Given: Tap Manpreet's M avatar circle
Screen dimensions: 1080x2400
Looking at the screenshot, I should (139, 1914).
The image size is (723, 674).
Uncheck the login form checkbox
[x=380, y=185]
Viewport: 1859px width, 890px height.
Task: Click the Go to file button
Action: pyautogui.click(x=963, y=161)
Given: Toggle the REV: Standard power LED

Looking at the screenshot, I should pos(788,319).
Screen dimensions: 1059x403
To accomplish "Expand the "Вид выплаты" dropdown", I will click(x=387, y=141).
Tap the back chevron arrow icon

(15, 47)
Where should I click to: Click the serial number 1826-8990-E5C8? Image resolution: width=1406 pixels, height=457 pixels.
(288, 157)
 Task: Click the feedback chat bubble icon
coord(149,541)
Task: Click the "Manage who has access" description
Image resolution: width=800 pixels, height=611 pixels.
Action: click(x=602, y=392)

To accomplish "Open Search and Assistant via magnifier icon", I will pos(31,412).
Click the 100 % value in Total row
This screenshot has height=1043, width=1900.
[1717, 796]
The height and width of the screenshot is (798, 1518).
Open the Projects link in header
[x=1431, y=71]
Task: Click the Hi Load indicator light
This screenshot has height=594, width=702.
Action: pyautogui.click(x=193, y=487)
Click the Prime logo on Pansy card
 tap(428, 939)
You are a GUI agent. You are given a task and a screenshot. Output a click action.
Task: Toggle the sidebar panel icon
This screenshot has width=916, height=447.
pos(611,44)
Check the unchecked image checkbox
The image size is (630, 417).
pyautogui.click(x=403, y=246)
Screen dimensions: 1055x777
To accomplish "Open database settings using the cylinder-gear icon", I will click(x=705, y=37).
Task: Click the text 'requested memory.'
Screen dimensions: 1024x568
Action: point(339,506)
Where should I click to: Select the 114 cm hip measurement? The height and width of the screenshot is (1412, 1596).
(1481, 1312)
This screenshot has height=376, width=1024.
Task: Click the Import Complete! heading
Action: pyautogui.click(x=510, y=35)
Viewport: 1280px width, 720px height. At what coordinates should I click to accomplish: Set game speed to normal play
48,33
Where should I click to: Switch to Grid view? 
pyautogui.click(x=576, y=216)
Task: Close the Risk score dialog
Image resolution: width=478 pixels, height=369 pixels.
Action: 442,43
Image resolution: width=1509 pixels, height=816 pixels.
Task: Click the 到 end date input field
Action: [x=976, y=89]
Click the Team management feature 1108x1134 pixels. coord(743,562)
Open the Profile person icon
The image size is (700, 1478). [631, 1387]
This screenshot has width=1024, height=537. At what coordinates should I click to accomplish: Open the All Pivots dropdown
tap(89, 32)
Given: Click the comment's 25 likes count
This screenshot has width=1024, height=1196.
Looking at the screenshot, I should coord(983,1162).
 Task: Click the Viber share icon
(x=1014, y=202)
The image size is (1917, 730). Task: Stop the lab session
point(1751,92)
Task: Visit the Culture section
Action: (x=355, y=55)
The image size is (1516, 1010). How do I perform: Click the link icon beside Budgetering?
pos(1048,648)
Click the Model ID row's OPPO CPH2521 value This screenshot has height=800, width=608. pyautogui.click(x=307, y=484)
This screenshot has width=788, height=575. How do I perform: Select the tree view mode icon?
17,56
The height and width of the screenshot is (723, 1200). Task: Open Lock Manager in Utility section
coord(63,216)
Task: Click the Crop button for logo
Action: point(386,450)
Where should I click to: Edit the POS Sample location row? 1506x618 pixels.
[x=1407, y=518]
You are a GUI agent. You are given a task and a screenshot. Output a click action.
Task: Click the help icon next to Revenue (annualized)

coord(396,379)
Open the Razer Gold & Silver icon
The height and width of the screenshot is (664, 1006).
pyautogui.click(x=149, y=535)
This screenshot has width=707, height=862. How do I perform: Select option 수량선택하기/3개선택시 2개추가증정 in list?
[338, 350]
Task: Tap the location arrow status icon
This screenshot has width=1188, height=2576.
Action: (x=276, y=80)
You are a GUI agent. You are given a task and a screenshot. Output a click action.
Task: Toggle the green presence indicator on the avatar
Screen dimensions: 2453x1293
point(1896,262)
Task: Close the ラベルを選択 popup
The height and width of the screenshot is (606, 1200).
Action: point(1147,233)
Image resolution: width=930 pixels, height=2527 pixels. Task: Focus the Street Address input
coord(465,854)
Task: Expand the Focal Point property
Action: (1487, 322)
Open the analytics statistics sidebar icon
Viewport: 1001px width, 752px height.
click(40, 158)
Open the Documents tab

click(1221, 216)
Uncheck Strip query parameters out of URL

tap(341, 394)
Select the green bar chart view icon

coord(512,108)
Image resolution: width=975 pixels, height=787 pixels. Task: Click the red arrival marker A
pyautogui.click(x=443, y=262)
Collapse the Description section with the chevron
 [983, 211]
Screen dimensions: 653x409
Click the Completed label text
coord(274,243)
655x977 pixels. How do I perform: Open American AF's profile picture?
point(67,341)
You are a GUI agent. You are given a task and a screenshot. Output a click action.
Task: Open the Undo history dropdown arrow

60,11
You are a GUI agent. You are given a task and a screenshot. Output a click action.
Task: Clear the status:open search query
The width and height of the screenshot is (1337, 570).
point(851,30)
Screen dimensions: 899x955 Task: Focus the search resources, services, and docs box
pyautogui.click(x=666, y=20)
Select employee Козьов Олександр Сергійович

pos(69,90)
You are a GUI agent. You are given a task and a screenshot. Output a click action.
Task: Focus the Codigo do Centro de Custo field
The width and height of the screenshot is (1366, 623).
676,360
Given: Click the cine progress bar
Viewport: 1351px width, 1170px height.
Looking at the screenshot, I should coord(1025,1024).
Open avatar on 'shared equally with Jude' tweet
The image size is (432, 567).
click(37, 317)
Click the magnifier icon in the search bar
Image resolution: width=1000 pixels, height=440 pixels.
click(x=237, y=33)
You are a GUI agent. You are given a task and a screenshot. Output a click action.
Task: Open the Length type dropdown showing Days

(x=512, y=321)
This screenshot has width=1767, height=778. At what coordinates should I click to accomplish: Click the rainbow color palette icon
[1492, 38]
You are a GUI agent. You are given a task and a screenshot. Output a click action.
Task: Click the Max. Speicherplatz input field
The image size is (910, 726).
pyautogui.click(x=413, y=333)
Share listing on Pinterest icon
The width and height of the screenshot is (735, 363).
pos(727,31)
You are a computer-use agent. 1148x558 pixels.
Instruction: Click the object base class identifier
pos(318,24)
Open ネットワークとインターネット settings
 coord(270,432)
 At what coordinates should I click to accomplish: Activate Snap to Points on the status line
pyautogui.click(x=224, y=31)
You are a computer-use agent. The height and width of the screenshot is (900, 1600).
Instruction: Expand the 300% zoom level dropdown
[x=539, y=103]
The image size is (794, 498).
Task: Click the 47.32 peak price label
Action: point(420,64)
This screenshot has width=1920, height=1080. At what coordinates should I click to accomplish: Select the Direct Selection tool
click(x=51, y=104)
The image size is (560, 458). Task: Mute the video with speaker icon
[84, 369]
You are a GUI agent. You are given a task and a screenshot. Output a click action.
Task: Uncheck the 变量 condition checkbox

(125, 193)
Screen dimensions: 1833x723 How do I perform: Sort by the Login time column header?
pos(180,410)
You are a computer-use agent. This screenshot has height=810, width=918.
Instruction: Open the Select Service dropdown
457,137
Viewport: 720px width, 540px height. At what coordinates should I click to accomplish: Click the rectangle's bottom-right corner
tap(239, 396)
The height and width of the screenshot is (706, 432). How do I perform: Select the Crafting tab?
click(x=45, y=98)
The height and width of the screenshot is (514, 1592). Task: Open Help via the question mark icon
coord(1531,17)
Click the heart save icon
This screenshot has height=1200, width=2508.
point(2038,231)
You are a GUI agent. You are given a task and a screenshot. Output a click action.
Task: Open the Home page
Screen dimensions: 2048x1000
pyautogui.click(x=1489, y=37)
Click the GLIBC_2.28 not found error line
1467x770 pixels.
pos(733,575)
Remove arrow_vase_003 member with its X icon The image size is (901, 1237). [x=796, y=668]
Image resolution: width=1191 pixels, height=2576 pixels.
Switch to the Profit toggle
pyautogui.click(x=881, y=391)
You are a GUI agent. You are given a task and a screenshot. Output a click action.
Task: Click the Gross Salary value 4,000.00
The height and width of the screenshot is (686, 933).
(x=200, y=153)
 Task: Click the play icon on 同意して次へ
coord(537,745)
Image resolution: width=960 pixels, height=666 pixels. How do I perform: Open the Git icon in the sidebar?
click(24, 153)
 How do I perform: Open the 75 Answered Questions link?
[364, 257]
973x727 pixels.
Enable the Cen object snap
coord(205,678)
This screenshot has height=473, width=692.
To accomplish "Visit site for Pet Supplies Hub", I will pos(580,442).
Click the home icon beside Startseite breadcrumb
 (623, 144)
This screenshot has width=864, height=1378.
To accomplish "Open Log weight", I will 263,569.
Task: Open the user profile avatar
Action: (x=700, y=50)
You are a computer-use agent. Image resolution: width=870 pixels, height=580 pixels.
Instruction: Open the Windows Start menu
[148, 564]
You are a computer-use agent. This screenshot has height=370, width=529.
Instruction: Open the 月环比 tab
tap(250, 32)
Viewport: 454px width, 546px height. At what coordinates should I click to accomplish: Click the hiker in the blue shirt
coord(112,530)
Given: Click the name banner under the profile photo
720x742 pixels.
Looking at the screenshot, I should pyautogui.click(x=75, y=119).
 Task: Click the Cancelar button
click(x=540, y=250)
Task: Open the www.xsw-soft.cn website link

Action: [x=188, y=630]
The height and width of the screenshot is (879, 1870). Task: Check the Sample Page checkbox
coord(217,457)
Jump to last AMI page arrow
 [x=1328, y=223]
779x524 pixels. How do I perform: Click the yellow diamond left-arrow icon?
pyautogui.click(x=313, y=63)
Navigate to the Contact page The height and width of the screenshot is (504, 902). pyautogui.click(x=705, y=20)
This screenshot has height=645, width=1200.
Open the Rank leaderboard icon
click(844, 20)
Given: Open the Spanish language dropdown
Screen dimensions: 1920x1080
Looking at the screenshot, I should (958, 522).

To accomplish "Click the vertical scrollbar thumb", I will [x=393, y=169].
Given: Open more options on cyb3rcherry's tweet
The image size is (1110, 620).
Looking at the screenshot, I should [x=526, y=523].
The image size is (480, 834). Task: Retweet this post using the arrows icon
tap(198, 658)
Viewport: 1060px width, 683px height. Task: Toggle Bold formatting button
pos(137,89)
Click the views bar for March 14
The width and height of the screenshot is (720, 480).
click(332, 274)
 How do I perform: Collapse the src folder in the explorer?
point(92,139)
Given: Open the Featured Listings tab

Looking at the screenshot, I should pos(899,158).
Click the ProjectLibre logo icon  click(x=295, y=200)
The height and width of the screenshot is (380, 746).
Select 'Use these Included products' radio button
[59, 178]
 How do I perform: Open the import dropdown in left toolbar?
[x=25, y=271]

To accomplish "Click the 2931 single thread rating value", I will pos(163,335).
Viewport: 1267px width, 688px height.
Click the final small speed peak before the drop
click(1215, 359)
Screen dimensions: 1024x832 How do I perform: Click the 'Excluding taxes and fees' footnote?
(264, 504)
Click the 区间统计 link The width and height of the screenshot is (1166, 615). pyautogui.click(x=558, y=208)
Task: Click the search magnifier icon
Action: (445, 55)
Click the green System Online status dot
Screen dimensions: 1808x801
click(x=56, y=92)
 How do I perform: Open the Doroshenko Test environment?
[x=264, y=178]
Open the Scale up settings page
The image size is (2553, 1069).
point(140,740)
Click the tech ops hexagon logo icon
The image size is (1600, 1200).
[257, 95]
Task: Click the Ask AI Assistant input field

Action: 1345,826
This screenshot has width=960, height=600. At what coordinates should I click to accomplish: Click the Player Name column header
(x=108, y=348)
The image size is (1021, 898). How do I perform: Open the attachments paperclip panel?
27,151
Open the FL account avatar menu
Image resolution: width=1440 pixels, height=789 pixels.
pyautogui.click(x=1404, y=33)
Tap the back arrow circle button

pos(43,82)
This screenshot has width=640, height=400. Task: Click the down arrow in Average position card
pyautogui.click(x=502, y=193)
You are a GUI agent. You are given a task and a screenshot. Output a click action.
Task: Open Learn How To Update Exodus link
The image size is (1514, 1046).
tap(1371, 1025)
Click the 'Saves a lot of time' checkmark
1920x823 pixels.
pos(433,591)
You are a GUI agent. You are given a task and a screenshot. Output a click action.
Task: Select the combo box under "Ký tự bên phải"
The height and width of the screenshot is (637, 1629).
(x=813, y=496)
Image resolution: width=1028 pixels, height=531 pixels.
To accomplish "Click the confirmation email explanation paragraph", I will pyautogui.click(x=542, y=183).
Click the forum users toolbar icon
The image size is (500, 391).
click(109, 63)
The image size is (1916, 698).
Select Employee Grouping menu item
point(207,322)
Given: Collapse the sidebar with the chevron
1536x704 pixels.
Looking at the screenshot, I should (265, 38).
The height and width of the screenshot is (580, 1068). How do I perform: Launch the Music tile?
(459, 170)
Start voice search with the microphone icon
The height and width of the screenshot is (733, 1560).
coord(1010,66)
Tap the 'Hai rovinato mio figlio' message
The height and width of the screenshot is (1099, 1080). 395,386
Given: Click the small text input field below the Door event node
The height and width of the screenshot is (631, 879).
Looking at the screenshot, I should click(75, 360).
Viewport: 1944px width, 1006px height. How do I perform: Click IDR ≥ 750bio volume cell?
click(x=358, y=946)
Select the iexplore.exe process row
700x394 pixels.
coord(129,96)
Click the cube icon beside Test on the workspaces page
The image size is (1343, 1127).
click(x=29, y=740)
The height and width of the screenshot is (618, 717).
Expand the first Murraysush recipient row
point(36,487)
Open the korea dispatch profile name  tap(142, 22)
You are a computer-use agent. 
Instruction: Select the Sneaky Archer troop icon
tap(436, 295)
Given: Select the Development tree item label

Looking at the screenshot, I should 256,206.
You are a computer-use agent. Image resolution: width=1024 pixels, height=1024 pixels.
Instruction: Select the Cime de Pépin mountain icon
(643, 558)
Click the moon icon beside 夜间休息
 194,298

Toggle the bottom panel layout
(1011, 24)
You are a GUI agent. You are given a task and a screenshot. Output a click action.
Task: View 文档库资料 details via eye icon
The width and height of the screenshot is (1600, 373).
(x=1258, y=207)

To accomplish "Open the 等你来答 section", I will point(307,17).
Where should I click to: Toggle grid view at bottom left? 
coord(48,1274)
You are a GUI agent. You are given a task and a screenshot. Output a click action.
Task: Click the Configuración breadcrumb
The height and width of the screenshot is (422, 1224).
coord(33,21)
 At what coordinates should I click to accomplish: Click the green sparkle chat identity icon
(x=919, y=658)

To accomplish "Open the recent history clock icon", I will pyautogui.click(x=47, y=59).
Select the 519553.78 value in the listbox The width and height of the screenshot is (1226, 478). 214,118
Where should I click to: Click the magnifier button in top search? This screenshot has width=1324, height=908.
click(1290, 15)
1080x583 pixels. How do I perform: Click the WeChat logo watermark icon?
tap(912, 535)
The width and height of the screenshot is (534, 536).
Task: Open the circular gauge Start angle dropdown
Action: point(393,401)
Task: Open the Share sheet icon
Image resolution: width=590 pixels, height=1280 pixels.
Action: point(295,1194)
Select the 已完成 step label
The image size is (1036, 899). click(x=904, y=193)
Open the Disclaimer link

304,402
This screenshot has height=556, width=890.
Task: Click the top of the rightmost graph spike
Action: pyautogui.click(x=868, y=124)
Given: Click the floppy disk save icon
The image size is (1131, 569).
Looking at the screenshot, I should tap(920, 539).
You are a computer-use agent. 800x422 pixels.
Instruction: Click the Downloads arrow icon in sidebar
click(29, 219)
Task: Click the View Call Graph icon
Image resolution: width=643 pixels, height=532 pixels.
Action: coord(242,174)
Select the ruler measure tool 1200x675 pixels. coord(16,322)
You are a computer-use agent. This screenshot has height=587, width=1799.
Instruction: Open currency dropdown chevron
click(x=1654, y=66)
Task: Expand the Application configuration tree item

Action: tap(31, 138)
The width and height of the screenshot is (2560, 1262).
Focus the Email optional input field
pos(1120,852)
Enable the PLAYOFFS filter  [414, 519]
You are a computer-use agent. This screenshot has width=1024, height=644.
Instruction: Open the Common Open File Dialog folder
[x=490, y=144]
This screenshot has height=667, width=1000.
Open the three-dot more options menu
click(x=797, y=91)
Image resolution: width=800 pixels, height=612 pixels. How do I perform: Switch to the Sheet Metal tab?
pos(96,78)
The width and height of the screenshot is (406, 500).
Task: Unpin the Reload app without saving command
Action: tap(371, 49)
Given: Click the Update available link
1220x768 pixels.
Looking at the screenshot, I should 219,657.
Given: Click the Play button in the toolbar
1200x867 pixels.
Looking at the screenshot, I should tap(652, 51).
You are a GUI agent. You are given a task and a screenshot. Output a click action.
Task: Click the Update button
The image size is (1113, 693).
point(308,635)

------------------------------------

WHAT YOU SHOULD DO: Print only the lines from the one with "Given: Click the Update available link" to the end of the records, both included.

SOLUTION FOR THIS PROBLEM:
Given: Click the Update available link
1220x768 pixels.
Looking at the screenshot, I should 219,657.
Given: Click the Play button in the toolbar
1200x867 pixels.
Looking at the screenshot, I should tap(652, 51).
You are a GUI agent. You are given a task and a screenshot. Output a click action.
Task: Click the Update button
The image size is (1113, 693).
point(308,635)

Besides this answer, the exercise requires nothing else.